Glacier FarmMedia COVID-19 & the Farm

Guenther: Farmers’ cash flow concerns feeding wide basis

Cliff Jamieson of DTN addresses grain summit delegates in Saskatoon on March 26. (Lisa Guenther photo)

Saskatoon | Grainews — Prairie farmers have been feeling the pain of a basis wide as the Saskatchewan sky, and the situation isn’t likely to improve any time soon.

“We need to get rail movement to tighten supplies and improve these basis levels,” Cliff Jamieson, grains analyst with DTN, told delegates at the Grain Handling and Transportation Summit here last Wednesday.

Using all available Internet quotes, he put the average Prairie basis — the gap between the futures market price and cash/street price — for spring wheat at $1.74. He was hesitant to use the basis, he said, because “everybody’s posting the nearby basis but that doesn’t mean they have a bid and can take any grain. So I use that with a grain of salt.”
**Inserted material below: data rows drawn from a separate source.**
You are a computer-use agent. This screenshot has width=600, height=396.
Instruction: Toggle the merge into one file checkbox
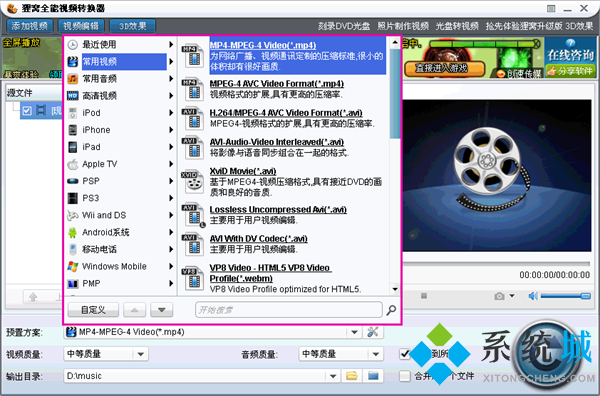pyautogui.click(x=405, y=376)
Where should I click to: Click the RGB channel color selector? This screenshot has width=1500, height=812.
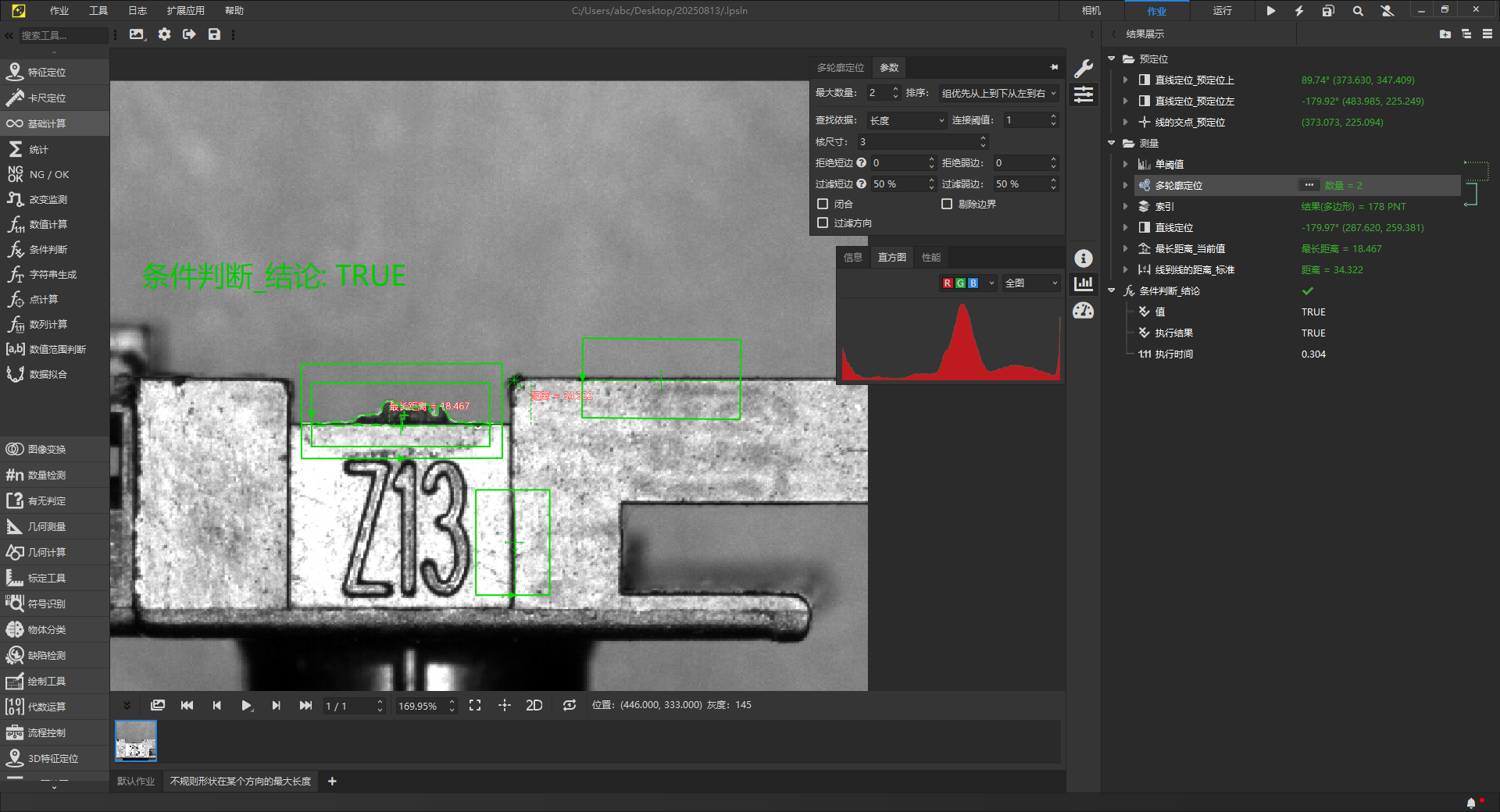(967, 283)
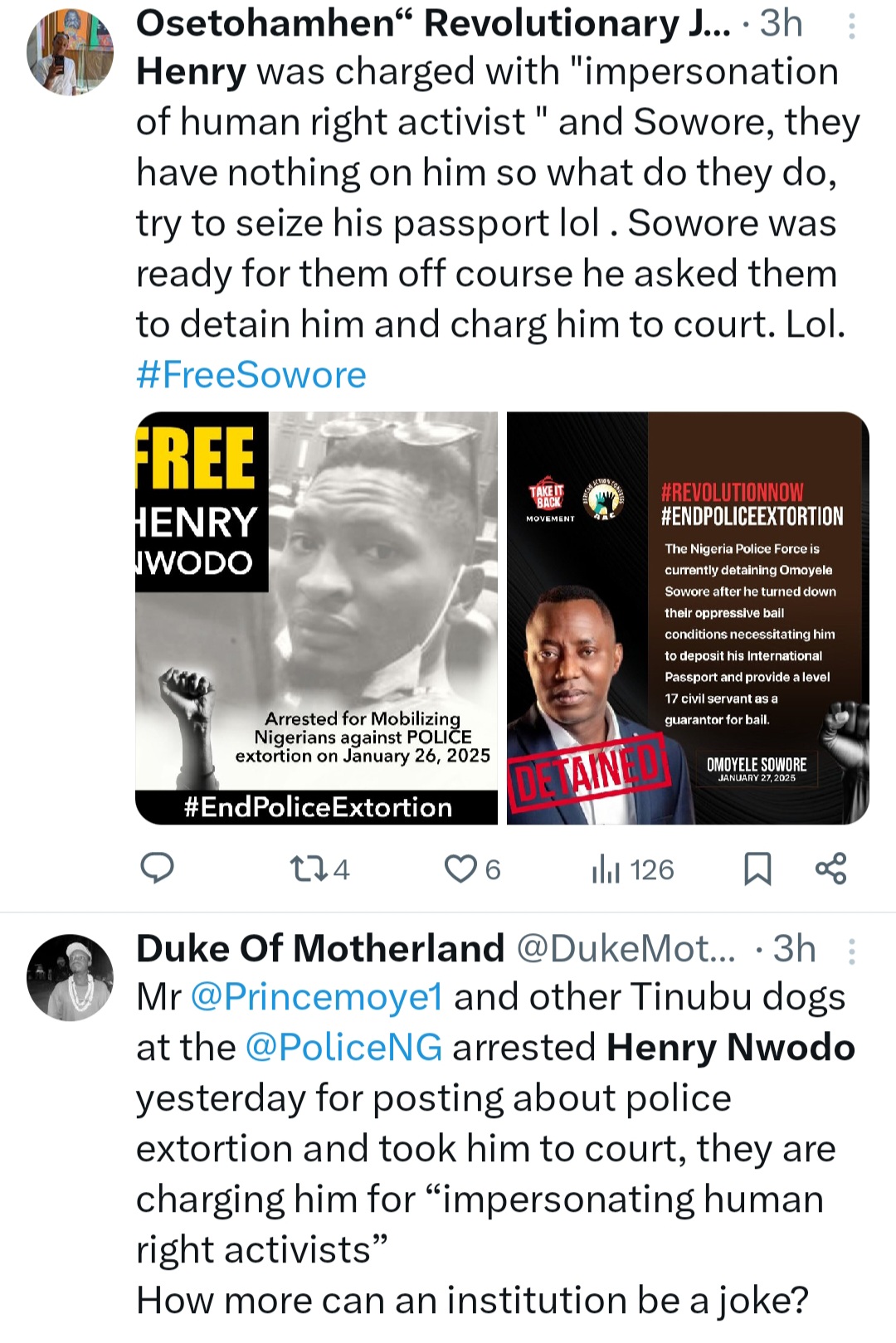Tap the share icon
The image size is (896, 1343).
pyautogui.click(x=830, y=869)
Canola crush margins were sitting at $228 a tonne last week, compared to $38 a tonne last year, University of Saskatchewan ag economist Richard Gray told delegates. The March 12 canola basis hit $266, compared to a 10-year average of $114.

Cash flow concerns are forcing farmers to sell into a bearish market, so “as long as we keep feeding this market we’ll see these basis levels continue,” said Jamieson.

Not all the players in the ag industry are on the wrong side of the abyss between cash and future prices, though. Farmers who contracted forward last year are capturing some of those rents, Gray said.

“But not many producers hedged all their crop and all their basis for certain because you don’t know what you’ve got until you’ve grown it.”

Elevator companies are catching a good chunk of the rents, although there is a bit of demurrage, Gray said. But Gray said the demurrage was a “tiny amount” compared to the rents. “It’s probably somewhere around $100 million compared to billions of additional rents there.”

Asked how motivated grain companies are to fix logistics issues given the basis, Gray said the Western Grain Elevator Association is speaking out about railway problems for the first time.

“If they are willing to work together as a whole industry to actually resolve these issues, then in fact that will show the answer,” said Gray.

“There are certainly players within the grain industry that have suffered,” he added. “But some of the players are doing really well.”

“Terrible solution”

Current carry-out targets, assessed by Agriculture and Agri-Food Canada (AAFC), “could be optimistic,” said Jamieson.

Most observers are using something like a five-year average to calculate next year’s production, and supplies in 2014-15 will be extremely high even with average yields, Jamieson said. “One terrible solution would be to grow another crop like we have right now.”

Gray expects to see a high carry-out into next year as well, which will create problems in 2015-16. “If we get a big crop, it gets even worse,” he said.

Current supplies aren’t moving as quickly as AAFC forecast, either, Jamieson told delegates. Wheat exports are about one million tonnes behind the steady pace needed to hit the 17 million-tonne export target.

Domestic canola crush is about 260,000 tonnes behind schedule to meet AAFC’s 7.2 million-tonne goal. And canola exports are lagging about 309,000 tonnes behind the pace needed to move the 8.1 million-tonne target, Jamieson said.

“Estimates were pathetic”

In terms of rail, Gray listed infrastructure investments, improved short line access and more liberal interswitching provisions as necessary changes. He added enhanced access to producer cars and other routes were needed “to keep everybody honest within the system in terms of competition.”

Public planning is also necessary, he added. “Each of the players is going to build a system they want. And if you want one that works for everybody you have to actually think about a public planning process.”

The railways aren’t the only part of the logistics chain that needs tweaking, Gray told delegates. The industry should be investing in West Coast terminal capacity, he said — and the grain business could be more competitive, he added.

“If you count the number of players that own terminal facilities, it’s not that competitive. It could fit on one hand easily.”

Better production forecasting was also near the top of Gray’s wish list. “I think we can all agree that the 2012 and 2013 public crop estimates were pathetic. They weren’t even close,” he said, adding post-harvest estimates are too late for planning logistics.

Gray suggested sending out agrologists every two weeks during the growing season to count plants and pool information into crop reports.

Without long-term planning and action, he said, basis levels would stay high — “stifling for farm income and economic growth for years to come.”

— Lisa Guenther is a field editor for Grainews at Livelong, Sask., reporting from Saskatoon.